Posted to user@mahout.apache.org by Nora Olsen <no...@gmail.com> on 2012/08/22 09:45:08 UTC

Using CNaiveBayes in mahout 0.7 without command line

Hi,

I can prepare the model and test via using the command line:

./bin/mahout seqdirectory -i /tmp/articles -o /tmp/articles-seq

./bin/mahout seq2sparse -i /tmp/articles-seq -o /tmp/articles-vectors
-lnorm -nv -wt tfidf

./bin/mahout split -i /tmp/articles-vectors/tfidf-vectors
--trainingOutput /tmp/articles-train-vectors \

    --testOutput /tmp/articles-test-vectors --randomSelectionPct 40 \

    --overwrite --sequenceFiles -xm sequential

./bin/mahout trainnb -i /tmp/articles-train-vectors -el \

    -o /tmp/model -li /tmp/labelindex -ow -c

./bin/mahout testnb -i /tmp/articles-train-vectors -m /tmp/model \

    -l /tmp/labelindex -ow -o /tmp/articles-testing -c

./bin/mahout testnb -i /tmp/articles-test-vectors -m /tmp/model \

    -l /tmp/labelindex -ow -o /tmp/articles-testing -c


However, I need to be able to call "classifier.classifyFull()"
directly in my program instead of the command line argument.

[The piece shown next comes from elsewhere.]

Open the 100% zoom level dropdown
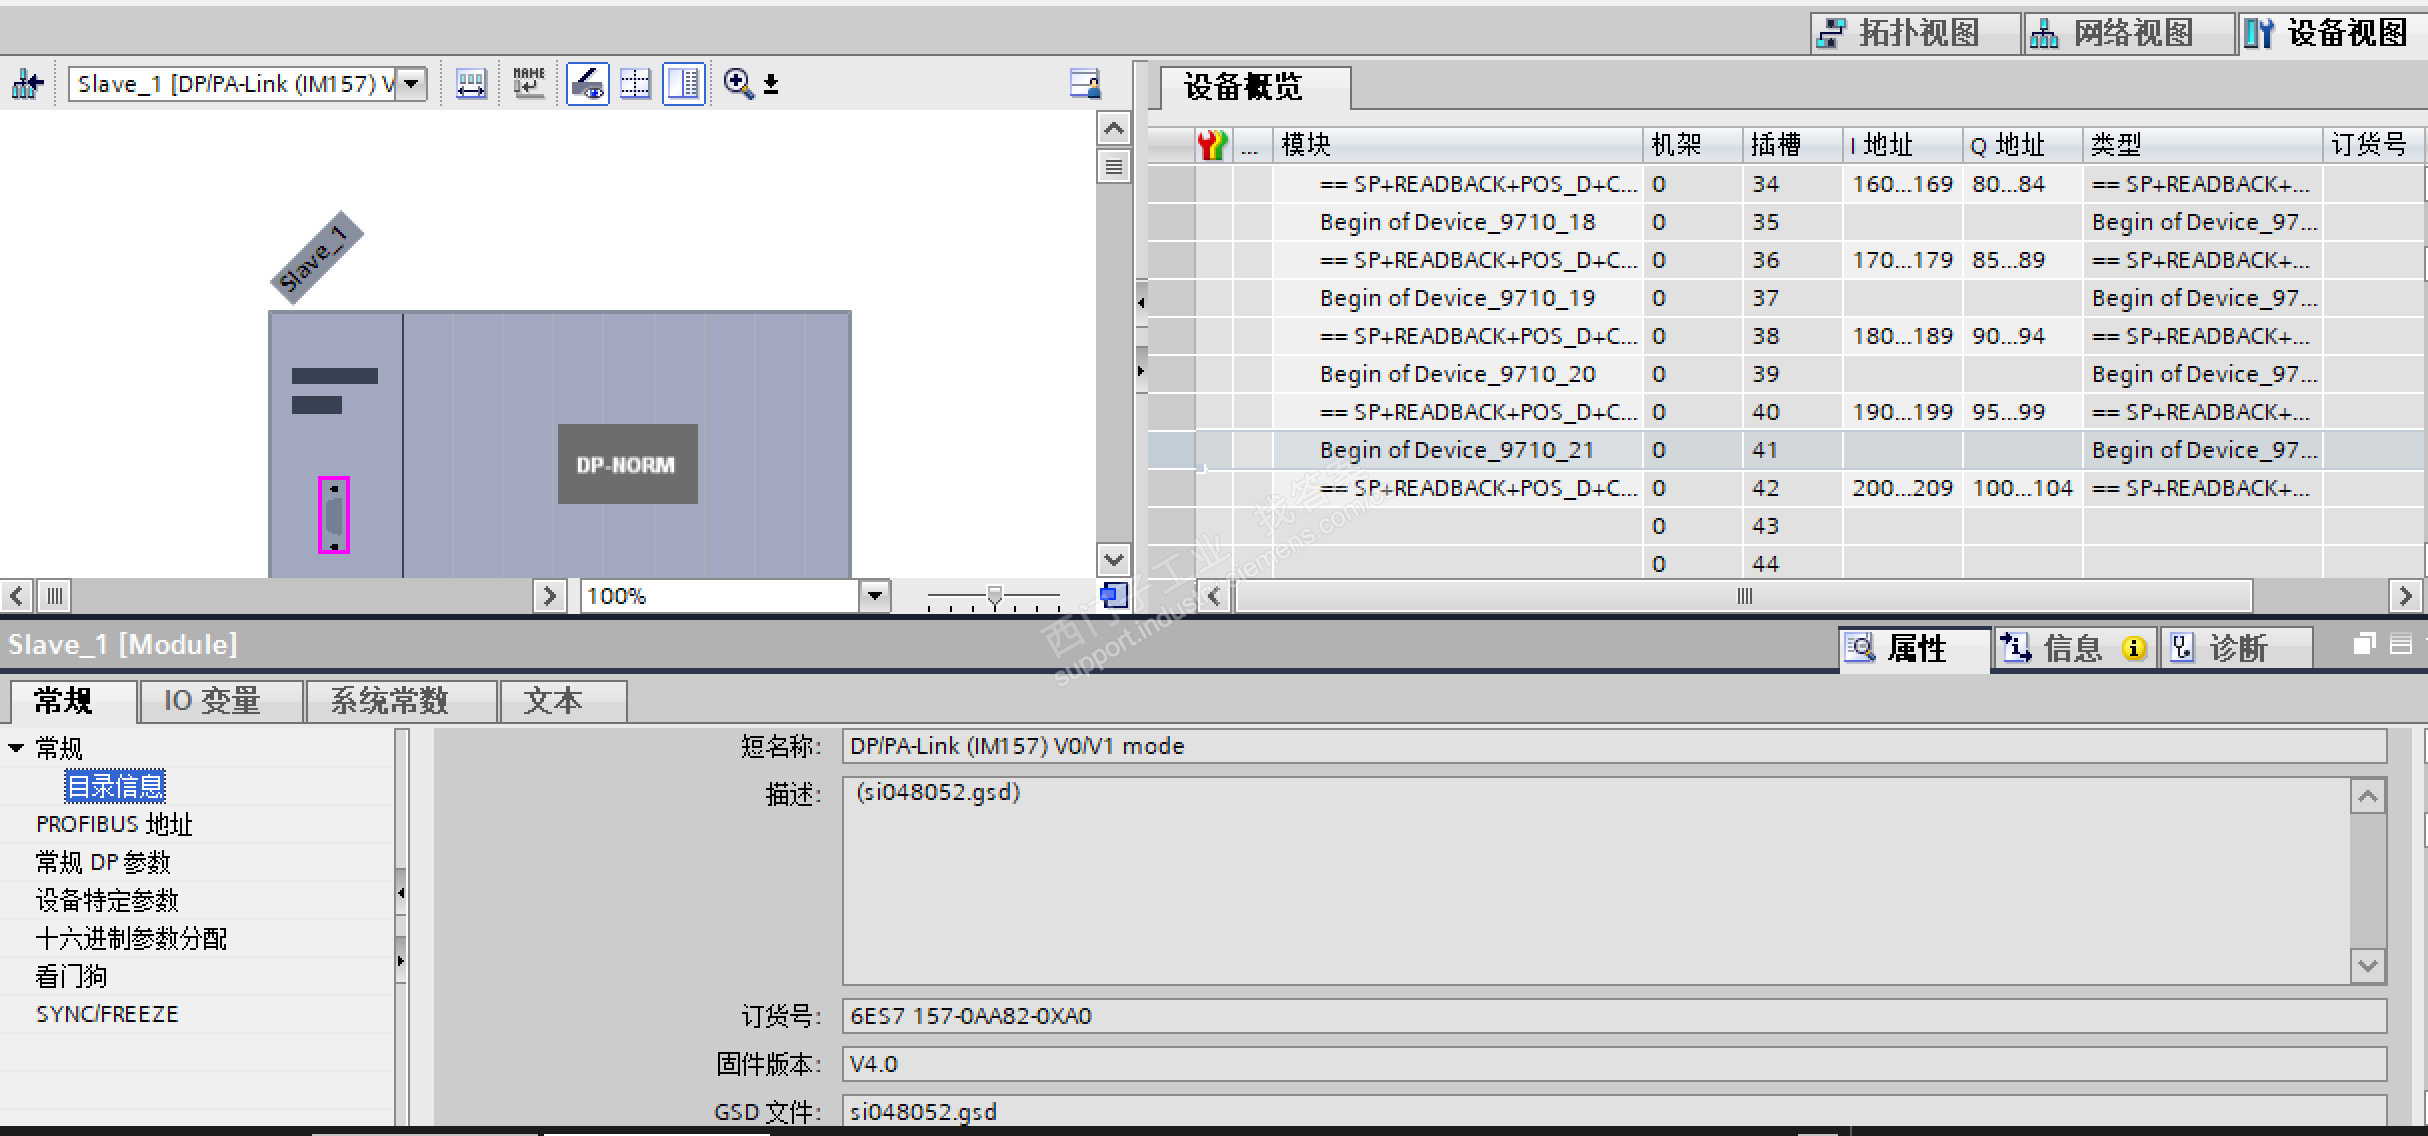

Looking at the source code of SparseVectorsFromSequenceFiles, I am
unsure how to convert a text document into a vector that can be used.

Here's an example code that I have and the results are bad, i.e. > 80%
wrongly classified, compared when running via the command line.

LuceneTextValueEncoder enc = new LuceneTextValueEncoder("text");
Analyzer analyzer = ClassUtils.instantiateAs(analyzerClass, Analyzer.class);
enc.setAnalyzer(analyzer);
Vector features = new RandomAccessSparseVector(10000);
enc.addToVector(text, features);
Vector classifierResults = classifier.classifyFull(features);

Previously in mahout 0.6, I could use  cnb in the bayes package easily
by calling the "classifyDocument" method.

Thanks,
Nora